> **WHAT THE EXERCISE ASKS**: What you return must be an exact copy of the lines in the listing below between the line holding "Click the back" and the line holding "Task: Switch to the Queue tab", inclusive, and nothing more.

BEGIN GIVEN DATA

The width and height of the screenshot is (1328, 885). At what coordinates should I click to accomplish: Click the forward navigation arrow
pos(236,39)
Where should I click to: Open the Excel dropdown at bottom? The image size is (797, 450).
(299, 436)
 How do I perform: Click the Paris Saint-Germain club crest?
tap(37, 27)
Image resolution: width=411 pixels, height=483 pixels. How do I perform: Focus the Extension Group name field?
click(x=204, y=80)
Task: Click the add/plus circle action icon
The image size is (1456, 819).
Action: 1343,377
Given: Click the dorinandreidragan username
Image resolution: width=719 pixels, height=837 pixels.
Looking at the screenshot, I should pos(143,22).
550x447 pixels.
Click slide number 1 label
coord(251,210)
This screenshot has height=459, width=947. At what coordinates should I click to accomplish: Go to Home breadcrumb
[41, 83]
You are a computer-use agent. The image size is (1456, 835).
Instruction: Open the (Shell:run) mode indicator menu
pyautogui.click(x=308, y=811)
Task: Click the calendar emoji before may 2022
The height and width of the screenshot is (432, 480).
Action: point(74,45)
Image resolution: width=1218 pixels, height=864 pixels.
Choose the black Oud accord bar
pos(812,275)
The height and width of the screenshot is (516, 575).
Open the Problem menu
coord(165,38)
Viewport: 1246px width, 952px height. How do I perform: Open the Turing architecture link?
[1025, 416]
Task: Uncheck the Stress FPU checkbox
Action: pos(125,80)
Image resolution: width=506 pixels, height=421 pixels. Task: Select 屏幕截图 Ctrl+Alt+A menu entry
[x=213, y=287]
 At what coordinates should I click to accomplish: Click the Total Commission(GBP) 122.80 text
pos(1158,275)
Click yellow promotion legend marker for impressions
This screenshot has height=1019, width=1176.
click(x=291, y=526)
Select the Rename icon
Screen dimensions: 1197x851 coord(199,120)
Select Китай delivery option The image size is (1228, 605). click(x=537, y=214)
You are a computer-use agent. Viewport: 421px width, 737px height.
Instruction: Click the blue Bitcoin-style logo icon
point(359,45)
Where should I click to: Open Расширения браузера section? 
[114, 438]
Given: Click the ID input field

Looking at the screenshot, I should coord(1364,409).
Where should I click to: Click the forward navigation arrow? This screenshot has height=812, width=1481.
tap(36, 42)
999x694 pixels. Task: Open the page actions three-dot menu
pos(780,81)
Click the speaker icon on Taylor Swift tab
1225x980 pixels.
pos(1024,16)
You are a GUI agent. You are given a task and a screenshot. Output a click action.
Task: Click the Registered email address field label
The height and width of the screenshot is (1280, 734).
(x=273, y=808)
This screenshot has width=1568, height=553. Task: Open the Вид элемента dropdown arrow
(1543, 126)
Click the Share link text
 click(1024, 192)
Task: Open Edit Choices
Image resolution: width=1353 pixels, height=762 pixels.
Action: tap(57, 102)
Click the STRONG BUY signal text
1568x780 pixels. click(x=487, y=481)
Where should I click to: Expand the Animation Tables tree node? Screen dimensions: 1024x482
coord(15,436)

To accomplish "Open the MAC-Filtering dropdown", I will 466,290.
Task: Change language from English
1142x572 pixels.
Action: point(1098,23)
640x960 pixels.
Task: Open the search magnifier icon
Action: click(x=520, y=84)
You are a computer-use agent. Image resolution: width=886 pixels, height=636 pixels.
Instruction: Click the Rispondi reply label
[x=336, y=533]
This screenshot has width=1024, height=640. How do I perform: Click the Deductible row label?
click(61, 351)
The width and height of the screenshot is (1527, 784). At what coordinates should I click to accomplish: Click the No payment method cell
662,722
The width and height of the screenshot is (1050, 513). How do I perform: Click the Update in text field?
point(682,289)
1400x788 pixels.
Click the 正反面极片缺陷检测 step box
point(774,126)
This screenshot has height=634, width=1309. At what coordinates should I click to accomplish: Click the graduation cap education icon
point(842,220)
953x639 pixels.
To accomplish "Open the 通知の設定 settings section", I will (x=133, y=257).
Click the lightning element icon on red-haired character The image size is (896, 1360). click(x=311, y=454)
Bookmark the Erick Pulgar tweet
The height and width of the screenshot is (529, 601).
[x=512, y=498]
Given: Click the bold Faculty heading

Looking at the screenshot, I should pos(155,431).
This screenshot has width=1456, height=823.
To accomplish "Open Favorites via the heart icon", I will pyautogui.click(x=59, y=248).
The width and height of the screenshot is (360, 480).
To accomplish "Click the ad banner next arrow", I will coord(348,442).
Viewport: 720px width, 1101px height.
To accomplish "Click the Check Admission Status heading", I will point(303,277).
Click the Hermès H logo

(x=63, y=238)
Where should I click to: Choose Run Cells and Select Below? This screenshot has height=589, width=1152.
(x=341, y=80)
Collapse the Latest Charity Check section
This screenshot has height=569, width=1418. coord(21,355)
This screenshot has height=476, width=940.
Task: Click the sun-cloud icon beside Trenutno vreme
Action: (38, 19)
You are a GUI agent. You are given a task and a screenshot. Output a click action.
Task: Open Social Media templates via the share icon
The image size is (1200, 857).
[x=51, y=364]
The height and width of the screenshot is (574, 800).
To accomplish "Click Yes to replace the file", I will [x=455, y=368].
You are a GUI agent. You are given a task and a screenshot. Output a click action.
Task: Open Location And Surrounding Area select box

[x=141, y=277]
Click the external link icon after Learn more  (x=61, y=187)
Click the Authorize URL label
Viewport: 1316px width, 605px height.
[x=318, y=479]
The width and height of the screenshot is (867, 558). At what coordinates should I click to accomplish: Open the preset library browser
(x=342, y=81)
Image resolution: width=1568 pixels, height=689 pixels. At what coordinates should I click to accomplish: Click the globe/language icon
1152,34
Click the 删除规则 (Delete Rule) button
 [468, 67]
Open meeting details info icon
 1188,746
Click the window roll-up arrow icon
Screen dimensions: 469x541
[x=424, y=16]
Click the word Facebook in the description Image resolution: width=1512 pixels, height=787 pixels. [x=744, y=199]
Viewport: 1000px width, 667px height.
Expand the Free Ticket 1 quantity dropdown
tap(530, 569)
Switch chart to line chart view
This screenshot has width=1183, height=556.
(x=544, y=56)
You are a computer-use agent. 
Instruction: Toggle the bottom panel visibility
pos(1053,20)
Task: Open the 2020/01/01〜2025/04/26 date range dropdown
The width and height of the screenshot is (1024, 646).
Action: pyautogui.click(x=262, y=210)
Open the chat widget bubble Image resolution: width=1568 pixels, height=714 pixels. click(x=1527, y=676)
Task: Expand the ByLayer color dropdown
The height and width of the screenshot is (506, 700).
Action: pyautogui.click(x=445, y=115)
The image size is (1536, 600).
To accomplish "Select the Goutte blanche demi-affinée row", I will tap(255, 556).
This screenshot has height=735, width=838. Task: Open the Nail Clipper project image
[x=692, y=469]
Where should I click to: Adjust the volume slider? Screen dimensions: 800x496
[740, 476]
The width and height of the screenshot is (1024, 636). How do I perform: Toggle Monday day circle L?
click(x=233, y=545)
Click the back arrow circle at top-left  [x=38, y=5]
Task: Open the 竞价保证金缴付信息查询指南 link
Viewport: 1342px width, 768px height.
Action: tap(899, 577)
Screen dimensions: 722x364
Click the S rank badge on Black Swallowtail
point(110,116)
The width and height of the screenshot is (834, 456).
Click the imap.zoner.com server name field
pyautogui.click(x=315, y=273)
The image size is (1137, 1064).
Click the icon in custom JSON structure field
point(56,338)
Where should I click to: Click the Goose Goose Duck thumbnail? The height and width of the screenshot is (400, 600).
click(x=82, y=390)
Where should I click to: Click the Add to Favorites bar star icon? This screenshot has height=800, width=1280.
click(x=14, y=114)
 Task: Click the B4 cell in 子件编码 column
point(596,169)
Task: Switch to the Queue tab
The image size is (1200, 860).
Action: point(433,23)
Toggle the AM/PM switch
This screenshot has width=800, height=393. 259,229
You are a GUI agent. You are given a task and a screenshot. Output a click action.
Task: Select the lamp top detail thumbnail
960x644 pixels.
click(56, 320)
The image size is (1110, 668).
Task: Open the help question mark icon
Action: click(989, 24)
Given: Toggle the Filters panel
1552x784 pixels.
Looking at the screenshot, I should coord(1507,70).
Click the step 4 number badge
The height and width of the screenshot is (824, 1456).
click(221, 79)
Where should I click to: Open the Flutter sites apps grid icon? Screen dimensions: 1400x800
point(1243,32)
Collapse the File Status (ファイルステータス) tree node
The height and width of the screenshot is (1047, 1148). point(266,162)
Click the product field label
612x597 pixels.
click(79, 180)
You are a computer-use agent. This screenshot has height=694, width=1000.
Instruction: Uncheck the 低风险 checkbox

END GIVEN DATA

> **TASK ANSWER**:
Click the back arrow circle at top-left  [x=38, y=5]
Task: Open the 竞价保证金缴付信息查询指南 link
Viewport: 1342px width, 768px height.
Action: tap(899, 577)
Screen dimensions: 722x364
Click the S rank badge on Black Swallowtail
point(110,116)
The width and height of the screenshot is (834, 456).
Click the imap.zoner.com server name field
pyautogui.click(x=315, y=273)
The image size is (1137, 1064).
Click the icon in custom JSON structure field
point(56,338)
Where should I click to: Click the Goose Goose Duck thumbnail? The height and width of the screenshot is (400, 600).
click(x=82, y=390)
Where should I click to: Click the Add to Favorites bar star icon? This screenshot has height=800, width=1280.
click(x=14, y=114)
 Task: Click the B4 cell in 子件编码 column
point(596,169)
Task: Switch to the Queue tab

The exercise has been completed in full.